____ Data supplied
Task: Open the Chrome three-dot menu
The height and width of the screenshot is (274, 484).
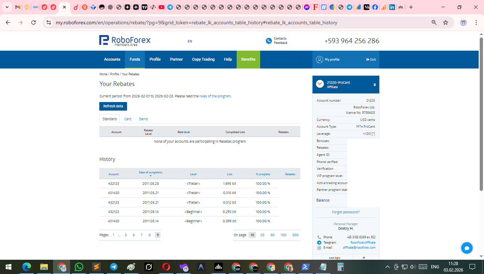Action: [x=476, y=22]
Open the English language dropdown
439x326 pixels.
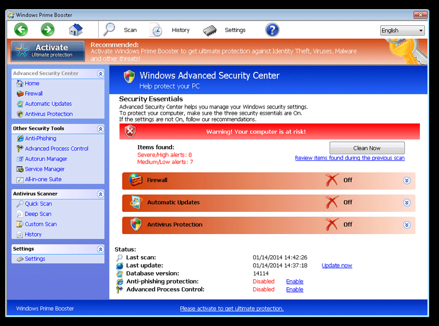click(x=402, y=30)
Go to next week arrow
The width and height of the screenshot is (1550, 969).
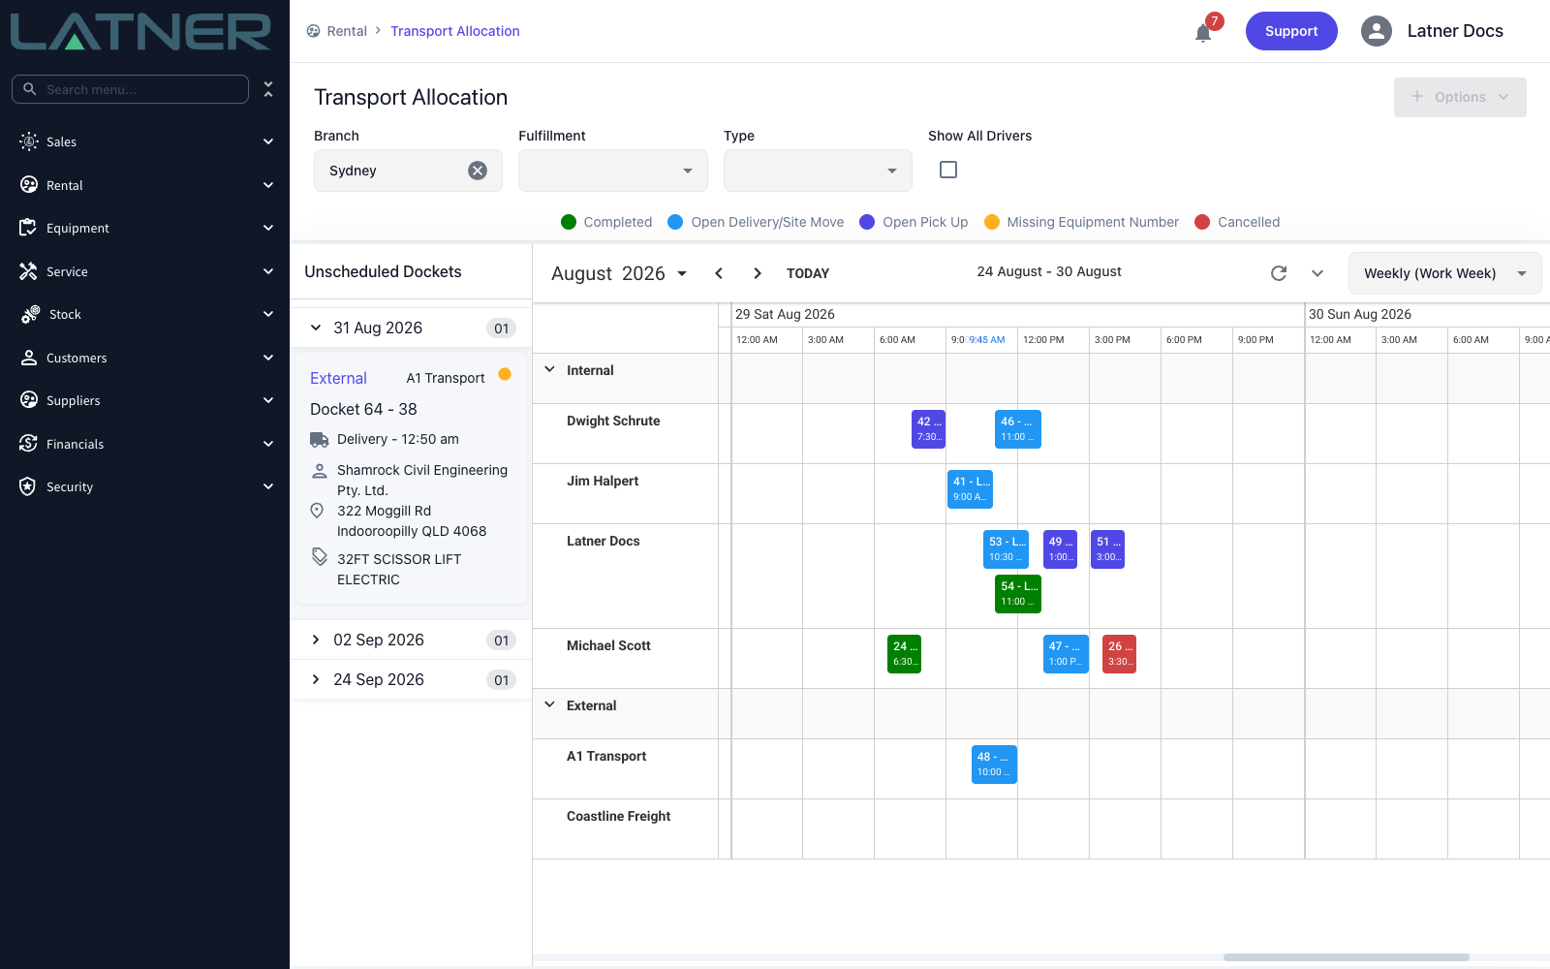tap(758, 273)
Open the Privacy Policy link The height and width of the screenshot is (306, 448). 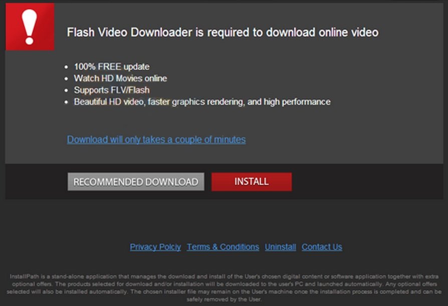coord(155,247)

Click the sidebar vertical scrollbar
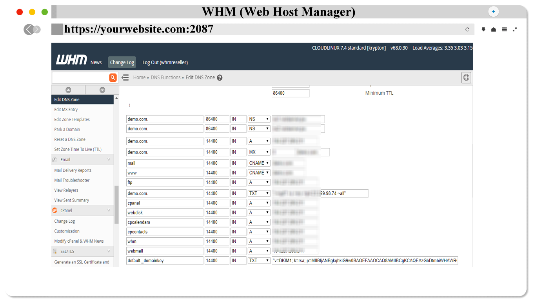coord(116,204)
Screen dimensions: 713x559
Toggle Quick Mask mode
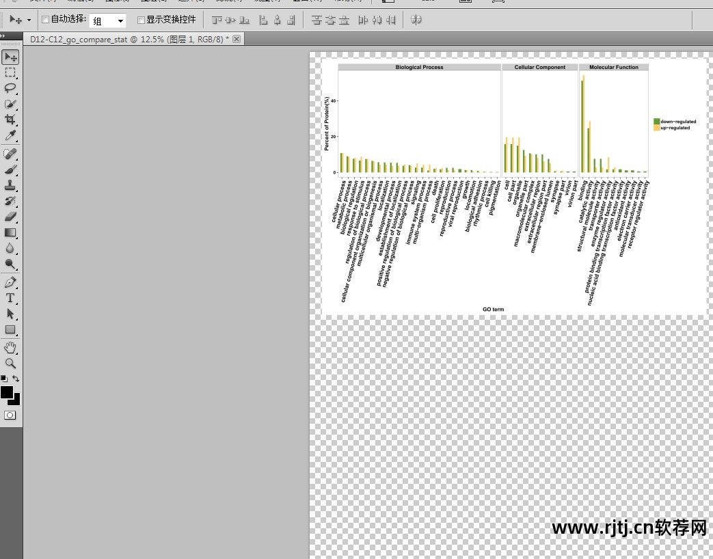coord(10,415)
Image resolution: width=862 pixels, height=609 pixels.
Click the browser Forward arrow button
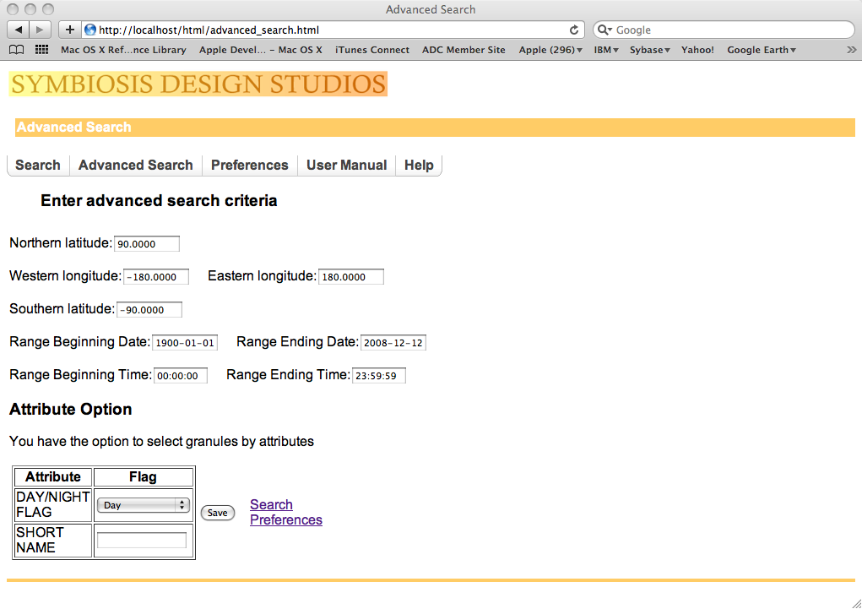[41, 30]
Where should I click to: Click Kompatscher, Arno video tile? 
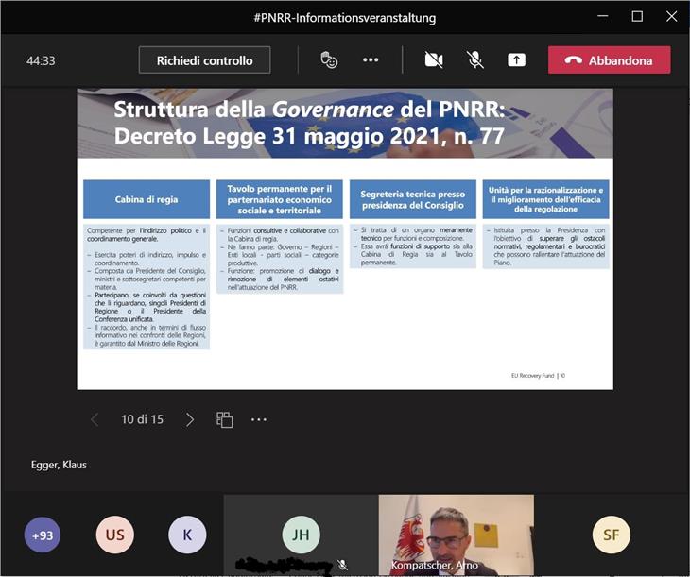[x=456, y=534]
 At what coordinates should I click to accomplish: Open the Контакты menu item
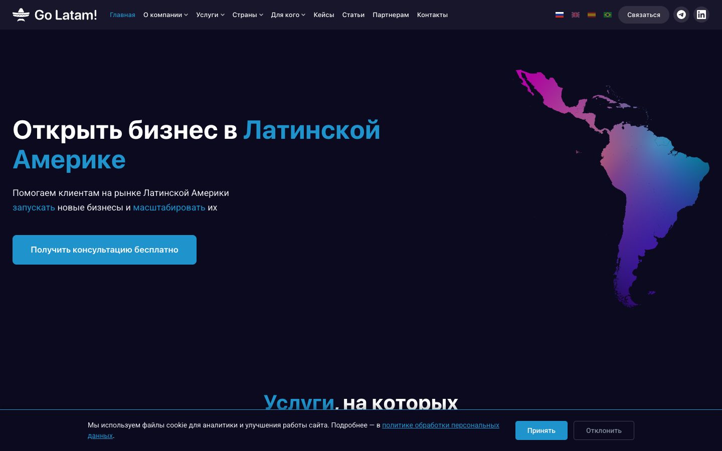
________
** Task directions **
Convert the stretch of the items from the line containing "Where should I" through the end of the items into a numbered list, skipping any blank lines. Leave the pictures out of your answer.

** Answer below **
1. Where should I click to: Click Kompatscher, Arno video tile? 
2. [x=456, y=534]
3.  At what coordinates should I click to accomplish: Open the Контакты menu item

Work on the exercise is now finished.